DO THIS ::
Convert the records beginning with the line containing "The height and width of the screenshot is (1080, 1920). At" and continuing through the line containing "Action: click(983, 259)" into a Markdown table with the columns Row and Entry, numbering each line and omitting any blank lines.

RECORDS FOR THIS EXERCISE ::
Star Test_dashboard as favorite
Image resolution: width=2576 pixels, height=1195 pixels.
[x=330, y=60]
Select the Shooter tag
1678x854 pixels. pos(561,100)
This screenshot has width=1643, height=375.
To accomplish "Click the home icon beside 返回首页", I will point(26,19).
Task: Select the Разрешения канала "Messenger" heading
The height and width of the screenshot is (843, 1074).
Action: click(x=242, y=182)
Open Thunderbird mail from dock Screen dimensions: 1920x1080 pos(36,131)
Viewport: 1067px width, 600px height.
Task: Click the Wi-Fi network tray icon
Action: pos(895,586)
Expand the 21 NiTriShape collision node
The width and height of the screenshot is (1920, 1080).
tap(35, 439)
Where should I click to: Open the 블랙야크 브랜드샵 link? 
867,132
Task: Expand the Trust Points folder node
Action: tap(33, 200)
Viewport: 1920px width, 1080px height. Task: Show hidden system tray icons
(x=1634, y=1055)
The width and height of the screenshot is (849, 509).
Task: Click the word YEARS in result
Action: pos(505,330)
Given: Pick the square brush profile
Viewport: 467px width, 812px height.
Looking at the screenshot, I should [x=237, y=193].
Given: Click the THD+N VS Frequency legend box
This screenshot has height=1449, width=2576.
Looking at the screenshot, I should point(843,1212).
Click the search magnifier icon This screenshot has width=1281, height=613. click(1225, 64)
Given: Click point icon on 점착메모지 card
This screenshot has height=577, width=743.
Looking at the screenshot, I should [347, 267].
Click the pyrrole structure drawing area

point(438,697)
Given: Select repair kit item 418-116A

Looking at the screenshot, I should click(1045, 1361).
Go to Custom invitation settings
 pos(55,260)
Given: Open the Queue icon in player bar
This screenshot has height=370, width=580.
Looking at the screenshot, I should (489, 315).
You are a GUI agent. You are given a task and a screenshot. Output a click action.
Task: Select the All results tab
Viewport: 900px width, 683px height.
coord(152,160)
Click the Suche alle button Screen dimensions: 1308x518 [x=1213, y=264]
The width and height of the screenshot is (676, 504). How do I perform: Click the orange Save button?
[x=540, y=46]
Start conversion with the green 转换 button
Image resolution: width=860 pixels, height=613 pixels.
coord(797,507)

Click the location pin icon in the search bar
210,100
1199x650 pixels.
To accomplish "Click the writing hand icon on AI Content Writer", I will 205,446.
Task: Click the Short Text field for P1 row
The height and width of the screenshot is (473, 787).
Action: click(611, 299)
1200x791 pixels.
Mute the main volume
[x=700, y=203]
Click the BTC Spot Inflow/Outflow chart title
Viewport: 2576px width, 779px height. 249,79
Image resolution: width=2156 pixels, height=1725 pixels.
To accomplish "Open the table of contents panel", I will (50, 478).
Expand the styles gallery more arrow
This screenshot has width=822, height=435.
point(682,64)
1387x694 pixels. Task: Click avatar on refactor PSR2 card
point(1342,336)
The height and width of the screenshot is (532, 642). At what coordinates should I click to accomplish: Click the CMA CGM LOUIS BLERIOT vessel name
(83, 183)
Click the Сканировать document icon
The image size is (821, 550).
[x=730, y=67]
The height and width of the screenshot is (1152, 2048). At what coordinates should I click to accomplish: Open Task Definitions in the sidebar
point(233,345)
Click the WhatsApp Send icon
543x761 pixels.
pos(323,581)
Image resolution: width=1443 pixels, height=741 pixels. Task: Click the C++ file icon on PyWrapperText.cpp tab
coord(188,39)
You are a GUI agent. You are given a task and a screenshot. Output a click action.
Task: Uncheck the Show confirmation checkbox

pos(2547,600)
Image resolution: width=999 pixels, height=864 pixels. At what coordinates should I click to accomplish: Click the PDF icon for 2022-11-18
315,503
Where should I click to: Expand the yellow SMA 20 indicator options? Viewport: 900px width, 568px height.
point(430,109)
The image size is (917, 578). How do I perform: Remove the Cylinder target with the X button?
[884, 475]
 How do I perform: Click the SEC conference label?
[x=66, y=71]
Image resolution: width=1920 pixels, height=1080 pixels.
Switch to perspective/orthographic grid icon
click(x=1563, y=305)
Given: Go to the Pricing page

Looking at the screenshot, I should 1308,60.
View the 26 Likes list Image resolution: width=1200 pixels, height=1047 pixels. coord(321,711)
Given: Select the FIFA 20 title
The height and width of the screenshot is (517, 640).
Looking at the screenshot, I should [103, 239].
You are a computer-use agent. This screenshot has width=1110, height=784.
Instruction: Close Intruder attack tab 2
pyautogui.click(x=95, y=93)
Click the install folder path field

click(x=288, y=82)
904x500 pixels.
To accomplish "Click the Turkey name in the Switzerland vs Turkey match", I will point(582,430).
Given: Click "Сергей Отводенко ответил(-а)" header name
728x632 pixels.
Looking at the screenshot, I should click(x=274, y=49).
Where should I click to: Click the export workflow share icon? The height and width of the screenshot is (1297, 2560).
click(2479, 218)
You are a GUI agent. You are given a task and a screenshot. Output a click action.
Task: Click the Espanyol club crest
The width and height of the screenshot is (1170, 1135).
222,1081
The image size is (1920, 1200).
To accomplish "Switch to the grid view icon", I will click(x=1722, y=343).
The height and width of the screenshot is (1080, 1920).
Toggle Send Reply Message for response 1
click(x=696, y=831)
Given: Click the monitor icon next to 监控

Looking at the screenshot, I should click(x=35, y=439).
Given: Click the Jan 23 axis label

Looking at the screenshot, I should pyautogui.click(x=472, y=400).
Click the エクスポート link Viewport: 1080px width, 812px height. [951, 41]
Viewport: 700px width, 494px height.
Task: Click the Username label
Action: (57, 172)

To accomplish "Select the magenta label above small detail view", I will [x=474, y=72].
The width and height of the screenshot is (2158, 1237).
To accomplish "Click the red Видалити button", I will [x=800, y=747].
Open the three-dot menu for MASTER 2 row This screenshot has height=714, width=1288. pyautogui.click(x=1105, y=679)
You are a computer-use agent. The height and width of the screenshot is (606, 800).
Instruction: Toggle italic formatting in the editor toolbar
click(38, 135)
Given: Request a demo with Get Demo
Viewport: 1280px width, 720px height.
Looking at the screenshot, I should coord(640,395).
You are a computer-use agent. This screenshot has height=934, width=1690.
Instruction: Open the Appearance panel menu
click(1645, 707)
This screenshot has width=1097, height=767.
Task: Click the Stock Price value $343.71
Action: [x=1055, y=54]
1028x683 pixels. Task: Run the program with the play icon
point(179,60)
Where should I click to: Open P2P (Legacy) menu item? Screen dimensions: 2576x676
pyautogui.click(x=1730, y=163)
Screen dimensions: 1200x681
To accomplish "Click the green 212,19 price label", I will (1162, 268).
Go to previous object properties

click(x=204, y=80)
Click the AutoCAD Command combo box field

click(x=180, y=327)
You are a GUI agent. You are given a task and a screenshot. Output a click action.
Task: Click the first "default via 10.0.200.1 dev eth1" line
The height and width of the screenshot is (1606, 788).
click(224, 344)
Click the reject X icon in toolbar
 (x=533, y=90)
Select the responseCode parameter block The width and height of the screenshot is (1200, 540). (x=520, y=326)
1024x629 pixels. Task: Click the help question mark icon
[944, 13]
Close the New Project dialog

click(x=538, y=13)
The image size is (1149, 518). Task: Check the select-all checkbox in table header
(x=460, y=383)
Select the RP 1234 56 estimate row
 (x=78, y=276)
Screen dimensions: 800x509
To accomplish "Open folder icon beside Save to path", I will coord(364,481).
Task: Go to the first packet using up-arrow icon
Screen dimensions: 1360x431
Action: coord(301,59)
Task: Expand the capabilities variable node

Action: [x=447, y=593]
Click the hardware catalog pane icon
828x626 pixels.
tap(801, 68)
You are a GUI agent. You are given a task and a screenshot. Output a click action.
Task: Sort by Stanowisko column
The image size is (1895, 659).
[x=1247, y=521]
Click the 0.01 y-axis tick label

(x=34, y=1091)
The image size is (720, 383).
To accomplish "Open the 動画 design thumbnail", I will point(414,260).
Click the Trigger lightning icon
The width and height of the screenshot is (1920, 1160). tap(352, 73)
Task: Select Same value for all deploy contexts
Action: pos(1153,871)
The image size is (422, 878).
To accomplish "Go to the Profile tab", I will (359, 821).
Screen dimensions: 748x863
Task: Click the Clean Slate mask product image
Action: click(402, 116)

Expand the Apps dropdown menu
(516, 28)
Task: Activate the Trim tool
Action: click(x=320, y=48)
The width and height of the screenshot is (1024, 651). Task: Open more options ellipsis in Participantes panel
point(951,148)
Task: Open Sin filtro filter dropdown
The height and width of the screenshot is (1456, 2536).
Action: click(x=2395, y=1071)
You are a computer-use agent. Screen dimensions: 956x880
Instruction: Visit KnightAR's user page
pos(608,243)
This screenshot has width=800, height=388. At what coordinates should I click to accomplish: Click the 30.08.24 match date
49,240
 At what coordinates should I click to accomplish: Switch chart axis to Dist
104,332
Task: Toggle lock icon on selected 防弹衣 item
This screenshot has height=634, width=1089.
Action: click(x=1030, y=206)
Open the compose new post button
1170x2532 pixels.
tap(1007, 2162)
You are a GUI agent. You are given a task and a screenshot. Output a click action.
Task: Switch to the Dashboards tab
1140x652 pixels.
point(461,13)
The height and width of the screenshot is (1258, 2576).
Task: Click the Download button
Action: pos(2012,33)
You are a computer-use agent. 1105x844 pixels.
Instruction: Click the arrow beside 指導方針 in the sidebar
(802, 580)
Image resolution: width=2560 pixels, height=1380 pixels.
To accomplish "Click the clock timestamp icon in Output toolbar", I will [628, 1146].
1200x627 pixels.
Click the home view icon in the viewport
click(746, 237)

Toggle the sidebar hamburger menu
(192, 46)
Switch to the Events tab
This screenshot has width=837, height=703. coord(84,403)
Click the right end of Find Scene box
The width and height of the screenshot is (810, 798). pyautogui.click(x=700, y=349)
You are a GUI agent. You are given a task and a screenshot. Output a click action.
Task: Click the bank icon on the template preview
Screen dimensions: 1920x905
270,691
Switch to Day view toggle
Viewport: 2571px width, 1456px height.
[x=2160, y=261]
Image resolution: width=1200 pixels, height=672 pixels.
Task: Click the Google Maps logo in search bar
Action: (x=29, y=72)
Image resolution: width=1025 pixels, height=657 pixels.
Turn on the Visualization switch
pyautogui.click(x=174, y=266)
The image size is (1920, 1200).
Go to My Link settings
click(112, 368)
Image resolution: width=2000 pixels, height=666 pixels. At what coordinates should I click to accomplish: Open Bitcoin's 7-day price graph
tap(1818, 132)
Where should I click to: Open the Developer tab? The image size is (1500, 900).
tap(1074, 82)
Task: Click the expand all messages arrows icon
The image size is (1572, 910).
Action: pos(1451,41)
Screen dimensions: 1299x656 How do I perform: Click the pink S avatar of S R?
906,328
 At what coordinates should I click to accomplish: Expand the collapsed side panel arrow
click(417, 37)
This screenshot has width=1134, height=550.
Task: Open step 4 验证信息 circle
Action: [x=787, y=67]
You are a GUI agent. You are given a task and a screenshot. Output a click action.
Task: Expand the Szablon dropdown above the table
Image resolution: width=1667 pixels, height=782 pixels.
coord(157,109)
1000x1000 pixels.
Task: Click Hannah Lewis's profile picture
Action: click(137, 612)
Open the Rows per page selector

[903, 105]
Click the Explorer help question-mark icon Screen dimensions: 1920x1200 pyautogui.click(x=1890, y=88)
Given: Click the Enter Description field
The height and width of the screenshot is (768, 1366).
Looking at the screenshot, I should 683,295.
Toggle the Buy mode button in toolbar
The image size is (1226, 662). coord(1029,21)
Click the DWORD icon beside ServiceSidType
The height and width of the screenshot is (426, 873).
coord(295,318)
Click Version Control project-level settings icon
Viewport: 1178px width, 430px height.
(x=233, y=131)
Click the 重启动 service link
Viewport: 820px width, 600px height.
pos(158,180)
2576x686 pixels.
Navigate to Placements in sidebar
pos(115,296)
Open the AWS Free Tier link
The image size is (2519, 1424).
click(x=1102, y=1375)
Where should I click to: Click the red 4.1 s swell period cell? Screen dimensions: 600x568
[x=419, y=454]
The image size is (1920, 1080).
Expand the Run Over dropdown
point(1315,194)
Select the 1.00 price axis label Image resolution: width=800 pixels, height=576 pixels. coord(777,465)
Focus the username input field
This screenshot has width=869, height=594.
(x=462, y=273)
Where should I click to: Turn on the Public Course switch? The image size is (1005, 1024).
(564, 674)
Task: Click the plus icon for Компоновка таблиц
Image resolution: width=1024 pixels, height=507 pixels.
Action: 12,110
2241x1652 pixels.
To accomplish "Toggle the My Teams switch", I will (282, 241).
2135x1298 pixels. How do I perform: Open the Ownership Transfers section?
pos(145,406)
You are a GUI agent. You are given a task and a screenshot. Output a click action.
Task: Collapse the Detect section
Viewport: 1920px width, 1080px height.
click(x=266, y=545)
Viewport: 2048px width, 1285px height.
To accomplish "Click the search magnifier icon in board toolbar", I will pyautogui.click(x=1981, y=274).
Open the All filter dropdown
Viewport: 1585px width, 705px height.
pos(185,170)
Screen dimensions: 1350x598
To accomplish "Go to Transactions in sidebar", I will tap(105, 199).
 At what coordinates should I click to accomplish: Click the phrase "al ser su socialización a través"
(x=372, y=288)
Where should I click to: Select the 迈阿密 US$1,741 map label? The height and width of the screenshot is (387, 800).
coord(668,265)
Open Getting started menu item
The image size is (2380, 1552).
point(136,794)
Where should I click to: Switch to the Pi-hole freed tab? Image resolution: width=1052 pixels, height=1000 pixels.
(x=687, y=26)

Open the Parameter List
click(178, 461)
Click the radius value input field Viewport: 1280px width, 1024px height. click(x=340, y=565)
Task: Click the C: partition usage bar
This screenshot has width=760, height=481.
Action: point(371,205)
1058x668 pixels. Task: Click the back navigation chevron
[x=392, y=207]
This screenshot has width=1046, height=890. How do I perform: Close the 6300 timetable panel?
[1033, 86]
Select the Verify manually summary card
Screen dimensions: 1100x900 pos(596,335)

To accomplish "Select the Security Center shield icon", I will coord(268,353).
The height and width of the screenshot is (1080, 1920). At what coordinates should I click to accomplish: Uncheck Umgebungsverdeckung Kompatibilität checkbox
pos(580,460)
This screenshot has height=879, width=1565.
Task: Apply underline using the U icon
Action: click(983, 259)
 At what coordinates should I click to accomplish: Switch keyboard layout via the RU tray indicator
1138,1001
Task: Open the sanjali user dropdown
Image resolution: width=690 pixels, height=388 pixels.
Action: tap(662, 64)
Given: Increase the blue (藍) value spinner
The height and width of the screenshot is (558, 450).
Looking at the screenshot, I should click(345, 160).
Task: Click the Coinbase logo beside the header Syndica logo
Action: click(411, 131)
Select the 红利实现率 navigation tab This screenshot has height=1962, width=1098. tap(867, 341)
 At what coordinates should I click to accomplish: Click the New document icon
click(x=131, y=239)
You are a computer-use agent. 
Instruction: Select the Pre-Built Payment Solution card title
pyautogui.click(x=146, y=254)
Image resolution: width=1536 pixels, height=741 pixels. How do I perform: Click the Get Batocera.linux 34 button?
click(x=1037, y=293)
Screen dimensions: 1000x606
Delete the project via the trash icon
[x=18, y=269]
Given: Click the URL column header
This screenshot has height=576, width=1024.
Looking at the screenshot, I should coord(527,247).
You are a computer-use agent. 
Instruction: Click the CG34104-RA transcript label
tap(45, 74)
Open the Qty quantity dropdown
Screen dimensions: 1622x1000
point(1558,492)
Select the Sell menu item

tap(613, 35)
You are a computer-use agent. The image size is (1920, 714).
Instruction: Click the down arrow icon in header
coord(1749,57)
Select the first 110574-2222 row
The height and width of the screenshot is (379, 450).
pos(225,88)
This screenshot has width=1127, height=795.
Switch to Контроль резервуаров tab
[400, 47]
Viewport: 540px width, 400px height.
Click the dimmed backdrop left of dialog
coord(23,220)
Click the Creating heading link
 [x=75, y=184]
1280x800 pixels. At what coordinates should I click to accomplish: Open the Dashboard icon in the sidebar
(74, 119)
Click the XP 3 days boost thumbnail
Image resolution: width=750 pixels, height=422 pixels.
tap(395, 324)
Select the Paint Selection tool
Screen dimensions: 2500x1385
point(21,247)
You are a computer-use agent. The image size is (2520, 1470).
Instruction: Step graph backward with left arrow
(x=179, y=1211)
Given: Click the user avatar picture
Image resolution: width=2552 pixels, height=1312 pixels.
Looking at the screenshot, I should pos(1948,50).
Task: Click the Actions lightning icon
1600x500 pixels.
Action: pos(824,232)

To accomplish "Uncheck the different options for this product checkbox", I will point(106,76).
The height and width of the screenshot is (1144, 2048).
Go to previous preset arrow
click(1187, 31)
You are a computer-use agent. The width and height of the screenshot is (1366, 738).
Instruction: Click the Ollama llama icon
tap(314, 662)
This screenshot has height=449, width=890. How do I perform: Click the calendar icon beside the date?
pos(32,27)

COMPLETE RESPONSE ::
| Row | Entry |
|---|---|
| 1 | The height and width of the screenshot is (1080, 1920). At what coordinates should I click to accomplish: Uncheck Umgebungsverdeckung Kompatibilität checkbox |
| 2 | pos(580,460) |
| 3 | This screenshot has height=879, width=1565. |
| 4 | Task: Apply underline using the U icon |
| 5 | Action: click(983, 259) |